In Chapter 5 the report states -
The committee acknowledges the need for a clear regulatory approach for both consumers and the digital currency industry. The committee considered concerns raised by submitters about the negative effect overregulation would have at this early stage in the development of the industry. In this respect, the central concern was any regulatory framework should balance the need to mitigate risks facing consumers and the broader financial system, while still encouraging innovation and growth in the industry by keeping the barriers to entry low. As the digital currency industry is still in its early stages, the committee supports a 'wait-and-see' approach to government regulation. The committee believes that the relevant government agencies should closely monitor the development of the digital currency industry in Australia, and conduct further research to determine the actual risks and opportunities presented by different types of digital currency businesses, for example Bitcoin exchanges and ATMs, or payment facilities.

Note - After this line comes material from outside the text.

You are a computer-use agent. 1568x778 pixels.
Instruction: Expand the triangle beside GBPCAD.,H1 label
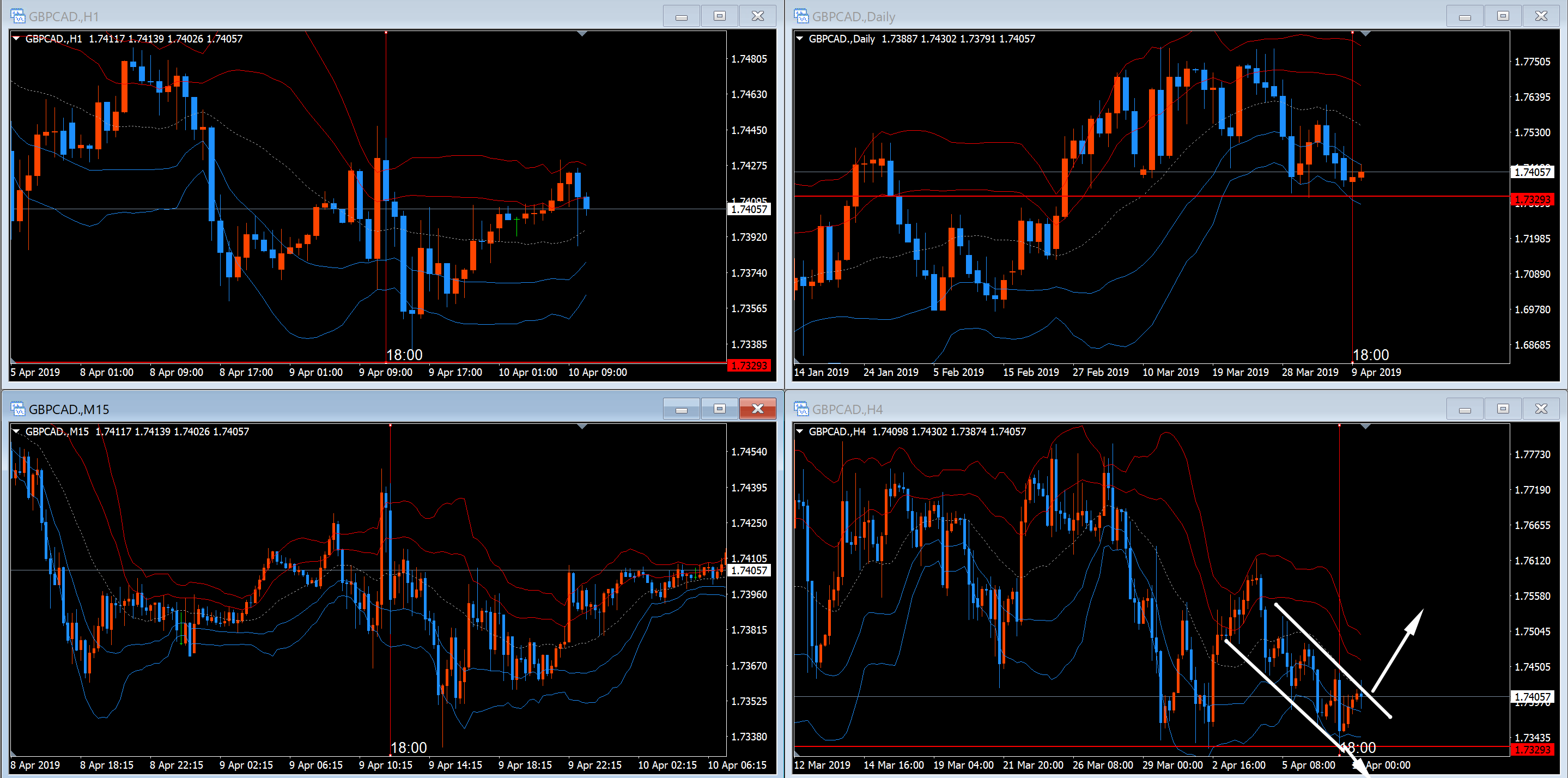(16, 38)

The committee supports ADCCA's continued development of industry best practices based on the standards set for financial services and payments services. This self-regulation model should be developed in consultation with government agencies, as well relevant stakeholders in the banking, finance and payments sectors. The committee considers that this will ensure that businesses are prepared for regulatory oversight in the future, as the industry expands and grows. 
The Committee's comment in relation to Chapter 6 is -
In order to help manage relationships with banking services and be prepared for future regulation, some digital currency businesses have tried to mirror the obligations that are required by designated services under the AML/CTF regime, such as implementing know your customer programs. However, the AML/CTF Act currently does not cover digital currencies that are not backed by precious metal or bullion. Consequently, digital currency businesses are not able to access the Document Verification Service which would better facilitate identity checking to meet AML/CTF requirements. Furthermore, they currently stand outside this robust regulatory regime designed to detect and deter money laundering and terrorism financing. 
The committee strongly supports applying AML/CTF regulation to digital currency exchanges, noting that similar steps have been taken in Canada, the UK and Singapore. The committee notes that the Attorney-General's Department is currently conducting a statutory review of the AML/CTF Act which is examining whether digital currency businesses should be brought under the AML/CTF regime, and if so which businesses should be included. 
 Overall the Committee's recommendations are anodyne -
R1 The committee is of the view that digital currency should be treated as money for the purposes of the goods and services tax. As such, the committee recommends that the government consults with the states and territories to consider amending the definition of money in the A New Tax System (Goods and Services Tax) Act 1999 and including digital currency in the definition of financial supply in A New Tax System (Goods and Services Tax) Regulations 1999
R2 The committee recommends that further examination of appropriate tax treatment of digital currencies should be included in the taxation white paper process, with particular regard to income tax and fringe benefits tax. 
R3 The committee recommends that the Australian government consider establishing a Digital Economy Taskforce to gather further information on the uses, opportunities and risks associated with digital currencies. This will enable regulators, such as the Reserve Bank of Australia and ASIC, to monitor and determine if and when it may be appropriate to regulate certain digital currency businesses. In the meantime, the committee supports ADCCA's continued development of a self-regulation model, in consultation with government agencies. 
R4 The committee recommends that the statutory review considers applying AML/CTF regulations to digital currency exchanges.